Le capitaine du navire Japonais qui a détruit notre bateau n’a eu à répondre de ces actes devant personne. Je ne connais aucun autre cas dans l’histoire de la Marine où un capitaine ait détruit un bateau sans avoir à répondre de ces actes devant personne. En fait ils agissent comme s’ils étaient au-dessus des lois. Notre navire qui a été détruit avait un pavillon Néo-Zélandais, et la Nouvelle-Zélande n’a rien fait.
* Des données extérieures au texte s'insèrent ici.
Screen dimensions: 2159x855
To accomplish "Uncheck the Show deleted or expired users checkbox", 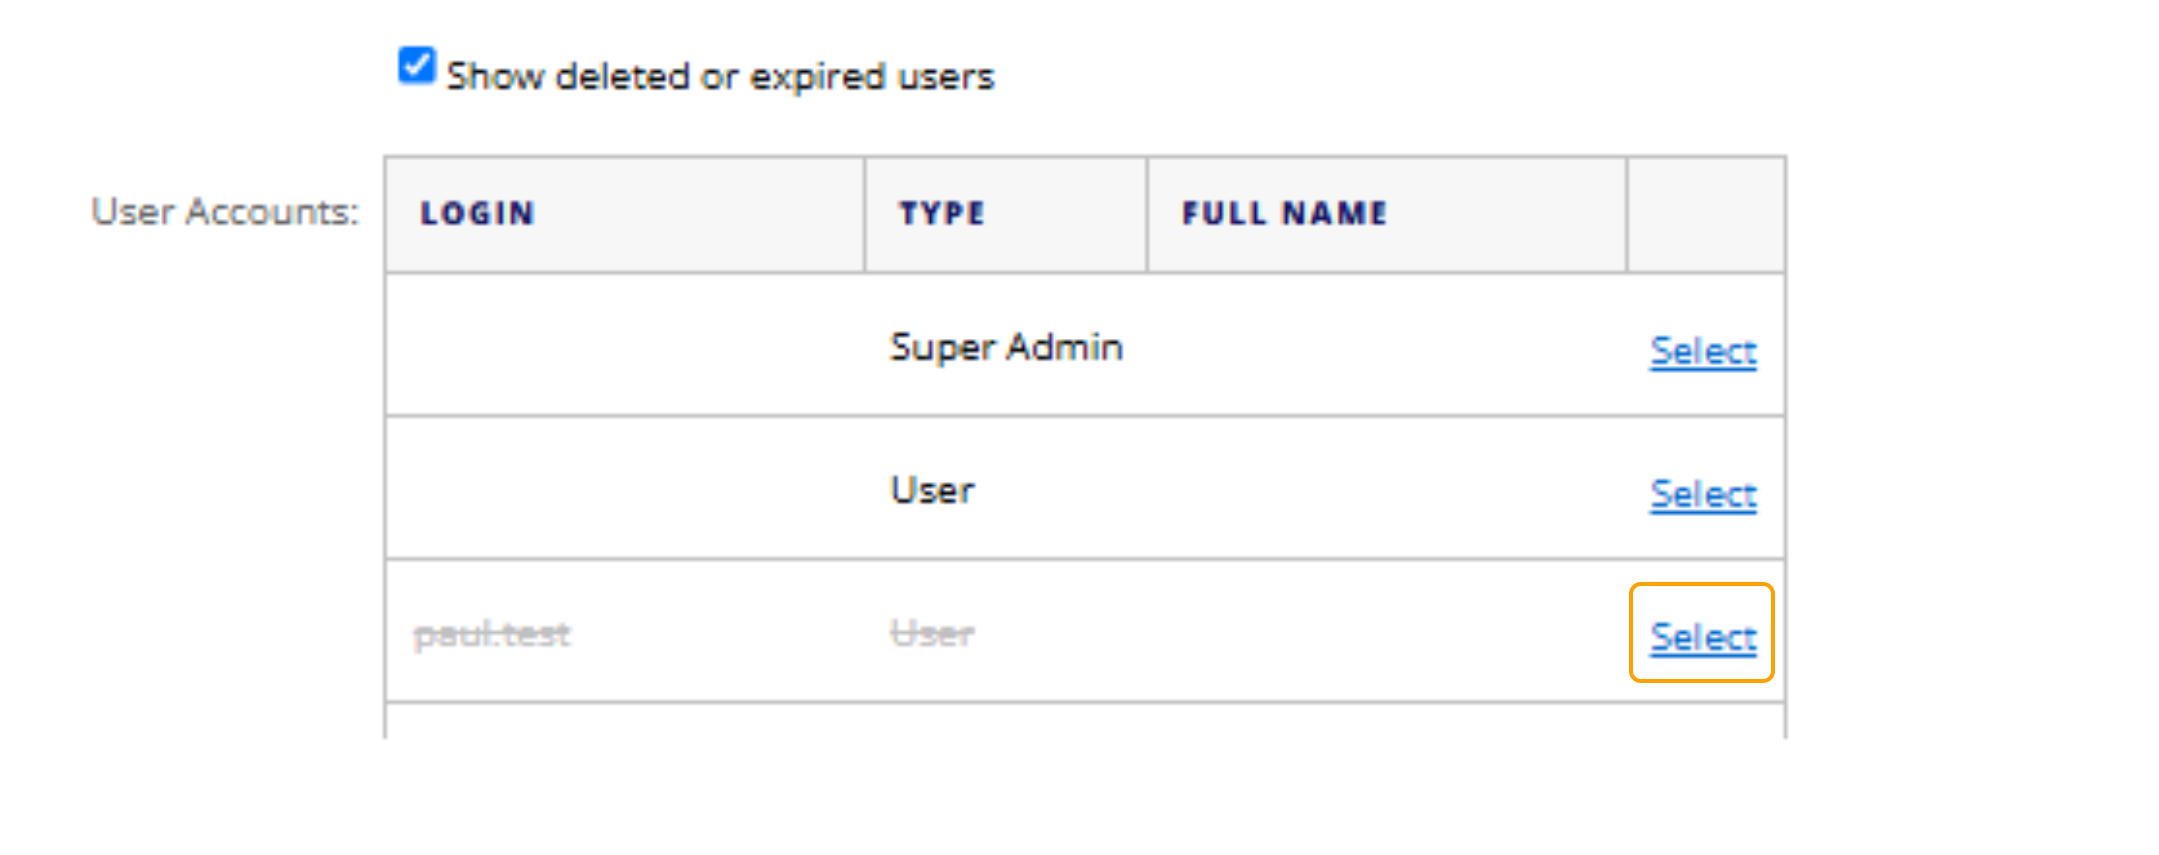I will [x=416, y=67].
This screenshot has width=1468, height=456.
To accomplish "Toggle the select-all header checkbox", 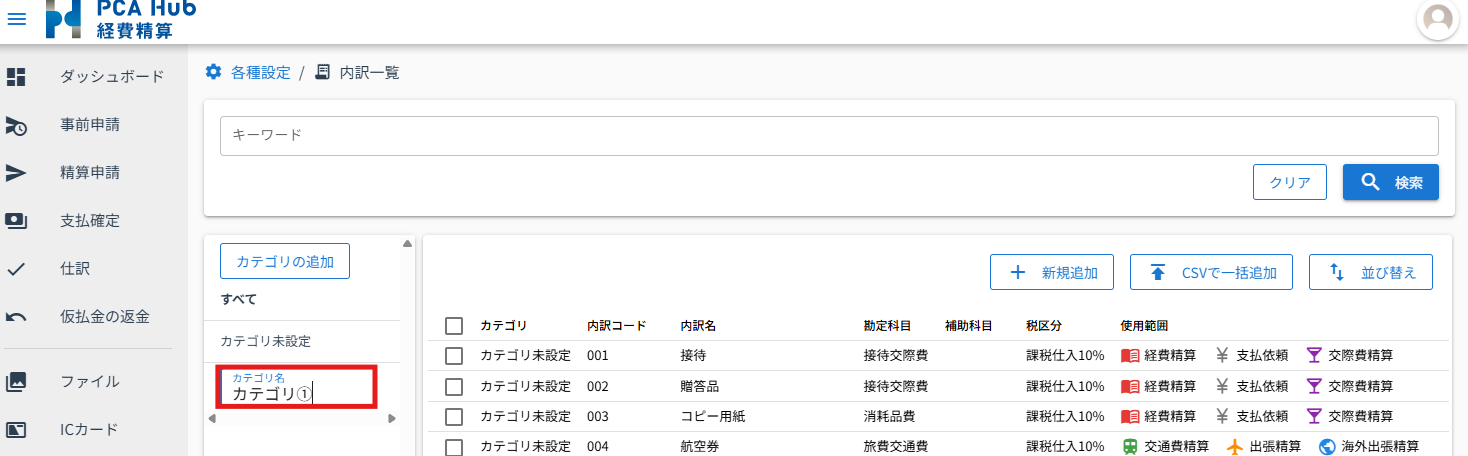I will click(454, 326).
Sauf qu’aujourd’hui ils disent soutenir la chasse à la baleine, le peuple Néo-Zélandais non, par contre le gouvernement oui. Il faudra que le gouvernement néo-zélandais se souvienne que les urnes sont à Oakland, et pas à Tokyo. Je pense qu’ils vont s’en souvenir aux prochaines élections.
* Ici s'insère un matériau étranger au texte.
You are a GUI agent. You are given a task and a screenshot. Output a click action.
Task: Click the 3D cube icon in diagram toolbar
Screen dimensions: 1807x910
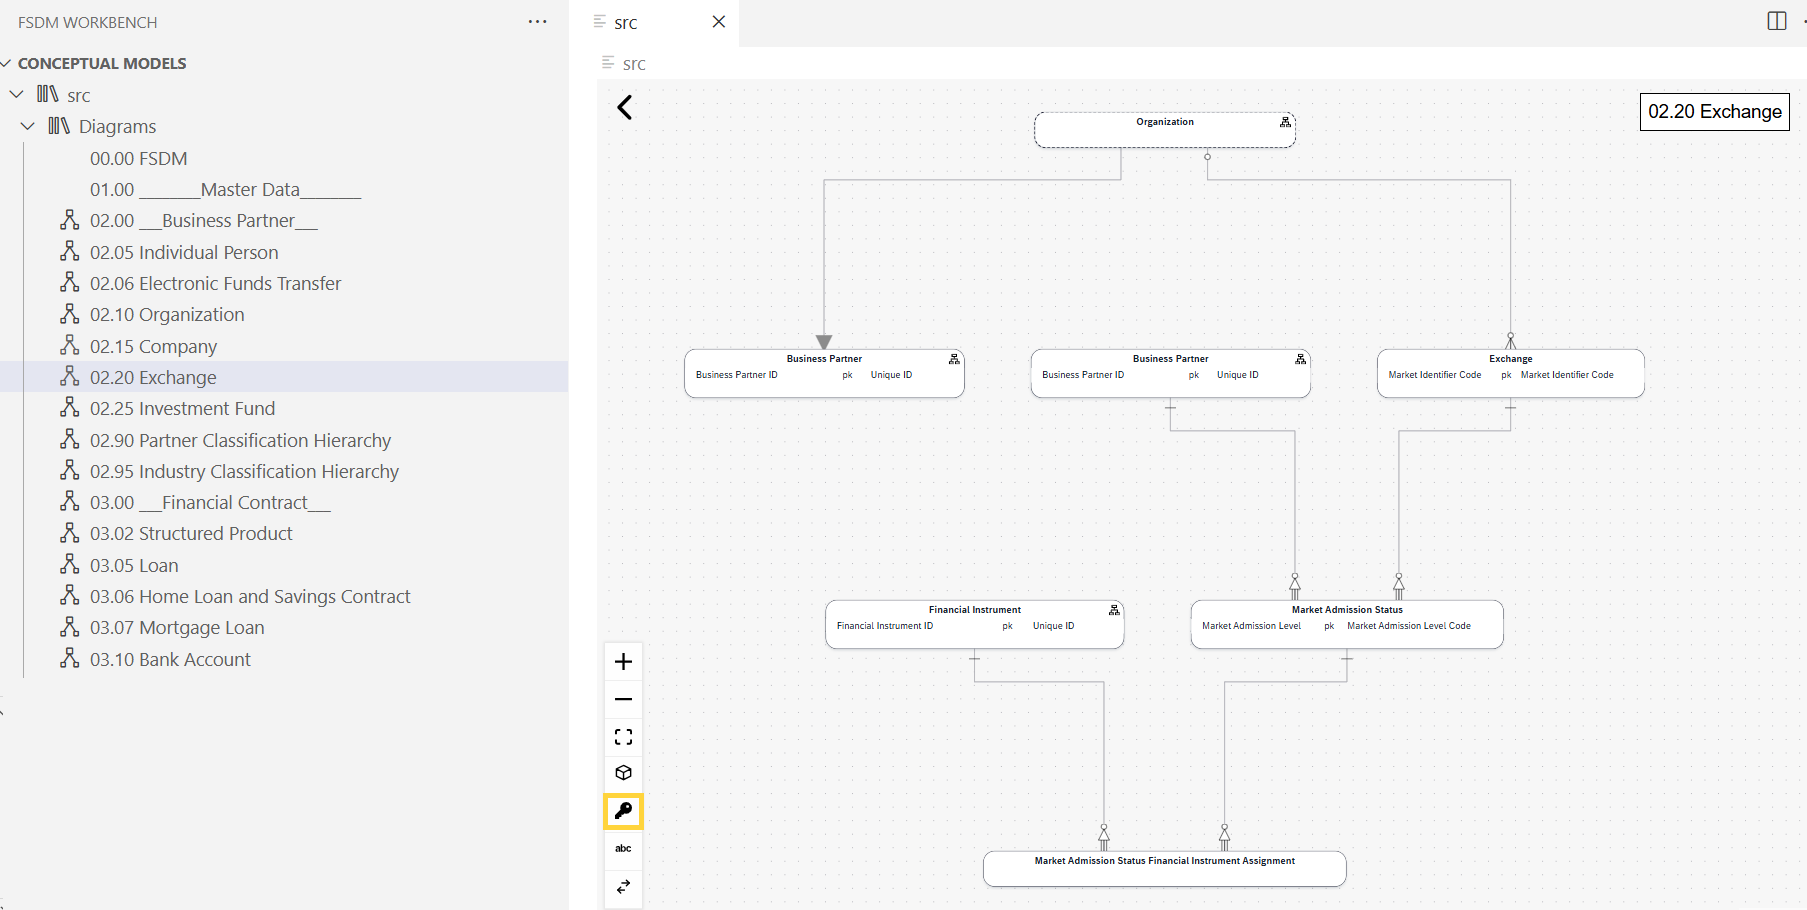pos(623,773)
La Nouvelle-Zélande n’est pas un pays qui soutient (traditionnellement) la chasse à la baleine, mais en fait la Nouvelle-Zélande est un pays parmi d’autres qui est mis à terre par le Japon. Et cette année le Japon a tout simplement détruit la CITES (Convention sur le commerce international des espèces de faune et de flore sauvages menacées d'extinction). La CITES a perdu toute sa crédibilité. En fait la science n’est plus leur critère de décision, ce sont devenu des critères économiques et politiques qui les motivent. Aucune espèce marine n’a été listée comme protégée cette année. Et quand la nouvelle a été annoncée, les gens se sont levés et on applaudit à la CITES. Le Japon a utilisé les pays en voie de développement pour délivrer un message sur la conservation (des espèces) dans le monde : que ce sont eux qui contrôlent. Sea Shepherd en appelle aux grandes organisations non-gouvernementales environnementales de boycotter la conférence sur la biodiversité à Nagoya, au Japon, en Octobre. On ne peut pas donner de la crédibilité au Japon.
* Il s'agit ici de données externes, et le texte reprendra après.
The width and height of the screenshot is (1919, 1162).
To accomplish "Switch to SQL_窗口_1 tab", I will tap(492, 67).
Les océans sont en train de mourir. Jacques Cousteau l’a dit juste avant de mourir : « Les océans sont en train de mourir ». Et il a aussi dit : « Si les marines du monde avaient un semblant de sens de la responsabilité, ils seraient en train de défendre l’Océan, au lieu de jouer à des petits jeux de guerre stupides entre eux ». On a toutes les lois, tous les traités de régulation dont on a besoin pour protéger les océans, le problème c’est qu’on ne les fait pas appliquer. Il n’y a pas la volonté politique et économique pour le faire, notamment de la part des gouvernements. Ils refusent tout simplement de protéger cette planète. Donc la responsabilité, il faut que nous, nous la prenions pour faire tout ce que nous pouvons pour protéger les espèces en danger et les habitats. Les Nations Unies nous en donnent la légitimité, on agit en accord avec la Charte Mondiale pour la Nature des Nations-Unies qui déclare que "tout individu ou ONG a le pouvoir de faire appliquer les lois de conservation". Bien sûr les gens sont étonnés quand des ONG font des actions. En fait on a été conditionné pour rester à notre place : si vous voulez changer les choses, signez une pétition ou votez. Et tout ça, ça n’a jamais rien fait. Donc quand on intervient, ça les met en colère.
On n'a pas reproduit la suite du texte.